Dans le langage du droit privé, "divertir" est synonyme de "recel" ou "détournement". C'est ainsi que dans l'ancien texte de l'article 1477 du Code civil on lisait : "Celui des époux qui aura diverti au recelé quelques effets de la communauté, est privé de sa portion dans lesdits effets". Sans doute pour des motifs de modernisation du vocabulaire juridique et parce que l'utilisation du verbe "divertir" ou du substantif "divertissement" peut prêter à confusion, dans le texte actuel du Code civil, "diverti" est devenu "détourné". Le mot n'apparaît plus dans le Code civil que dans l'article 976. Mais c'est probablement un oubli. "Divertissement" dans le sens de "détournement, " peut être lu dans les motifs des certains arrêts récents de la 1ère chambre civile 1 (20 février 2007, pourvoi : 04-18487 et 6 février 2007, pourvoi : 05-18622, Legifrance)

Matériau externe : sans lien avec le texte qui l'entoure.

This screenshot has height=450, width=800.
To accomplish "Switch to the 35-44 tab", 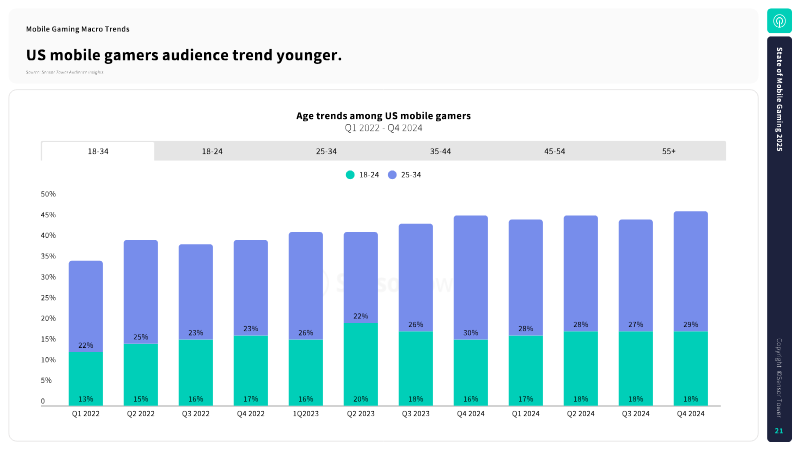I will coord(440,152).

Le recel ou divertissement dont il est question est celui auquel se livre un héritier qui s'est emparé d'un bien faisant partie intégrante de l'héritage que se partagent plusieurs co-héritiers et dont il cache l'appartenance à la masse successorale, ou auquel s'est livré un époux en fraude des droits de son conjoint avec lequel il est marié sous un régime de communauté. Dans les deux cas, l'auteur est déchu de sa part dans la succession ou dans la masse des biens commun
Le recel n'implique pas nécessairement un acte d'appropriation, il peut résulter de tout procédé tendant à frustrer un des époux de sa part de communauté (1ère chambre civile, 9 janvier 2008, pourvoi : 05-15491 05-16313, Legifrance), mais il suppose un élément matériel consistant en tout procédé tendant à priver un époux de sa part de communauté et un élément intentionnel résidant dans la volonté délibérée de porter atteinte à l'égalité du partage. C'est à celle des parties qui se plaint du divertissement, d'établir la réalité des manoeuvres frauduleuses qu' aurait commises pour la spolier dans le partage, la personne contre laquelle son action est dirigée (1ère chambre civile, i 17 juin 2009, pourvoi : 08-17712. Legifrance). La Cour rappelle que pour apprécier s'il y a eu détournement, le Tribunal doit se reporter à la date de l'assignation en divorce comme date de dissolution de la communauté (1ère chambre civile, 6 février 2007, pourvoi : 05-18622, Legifrance)
L'époux receleur peut exercer sur le bien diverti son droit de prélèvement pour cause de reprise ou de récompense dès lors qu'il établit l'existence et le montant de sa créance. Dans cette mesure, qu'ayant constaté que la communauté était redevable envers le mari., celui-ci était fondé à conserver la somme que selon l'épouse, il aurait détourné (1ère chambre civile 1, 23 janvier 2007, pourvoi : 04-10526). Lorsque les biens recelés ne se retrouvent pas entre les mains de l'époux coupable du recel, la restitution en valeur s'effectue, en principe, par voie de rapport en moins prenant sur l'actif de l'indivision communautaire, et non par la condamnation de l'époux coupable au versement de la valeur des biens recelés au profit de son conjoint (1ère chambre civile, 12 novembre 1998, pourvoi : 96-21221, Legifrance).
Sur l'expression " en moins prenant" voir : Rapport successoral.